Media and document property references are stored in separate tables.

I must admit, I have done this one as well as the other one, and just admit it, so have you at some point!

So what are the pro’s and con’s of this setup: Well the pros are simple, neither media or document are referenced in the property table, we can have as many properties as we want per media and document, and we can quite simple add other types, such as Users. BUT:

When we have this setup, we must rely heavily on our code to help us not to have the same property on more than one media, and to ensure we don’t mix media properties with documents and users. And if we add an other type (Users) we must create, not only one, but two new tables, and still expand a complex code to handle that new type as well as the other types.

So how can we solve this problem?

We have Media, Documents and more types, that has dynamic  properties without the other types must know about it, we could do this:

References(3) – Database Inheritance

Each type now has its own set of properties

Yeah, I’ve also done this one. And this is almost, (I wrote, almost), as bad as the other ones. Well no property can be on more than one media (or document, or whatever), and no property can be on both media and document, so whats the problem?!

Well, for starters, we have to tables instead of one, per type. If we add an other field to our properties, we must add them to all of our *Property-tables. And if we want to list all properties, including the media/document/user/whatever it is attached to, it’s nearly impossible.

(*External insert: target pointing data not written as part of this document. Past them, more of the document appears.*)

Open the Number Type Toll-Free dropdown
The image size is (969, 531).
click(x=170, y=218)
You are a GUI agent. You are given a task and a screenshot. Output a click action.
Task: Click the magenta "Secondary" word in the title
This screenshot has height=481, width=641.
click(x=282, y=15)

So here’s the solution, I find most fitting for the problem:

References, Inheritance – Database Inheritance

Added a Node-table, with the shared fields from Media and Document. Removed ID- and Name-fields from Media and Document, added a NodeID field, as both PK and FK. Added a Property-table, that references the Node-table.

So, this is my solution. I have added a Node-table, with the shared fields from Media and Document (ID and Name). Removed ID- and Name-fields from Media and Document, added a NodeID field, as both primary key and foreign key, this field must NOT be autoincremented! It will not work, then I added a Property-table, that references the Node-table.

The pros and cons: The pros are easy, One table per type, each type gets its ID from the Node-table, all properties are stored in one table, referencing the Node-table, so a Document can get its properties, using only its primary key. No property can ever be on two entities at once, and no entity knows about other entities or properties, except its own.

The cons are, that we must have some code that handles the inheritance. When I make a SELECT * FROM Media, I must make a JOIN on the Node-table as well. If you’re a .NET developer, like I, then you should take a look at the Entity Framework, as it handles this smoothly. I will write a post on that later on.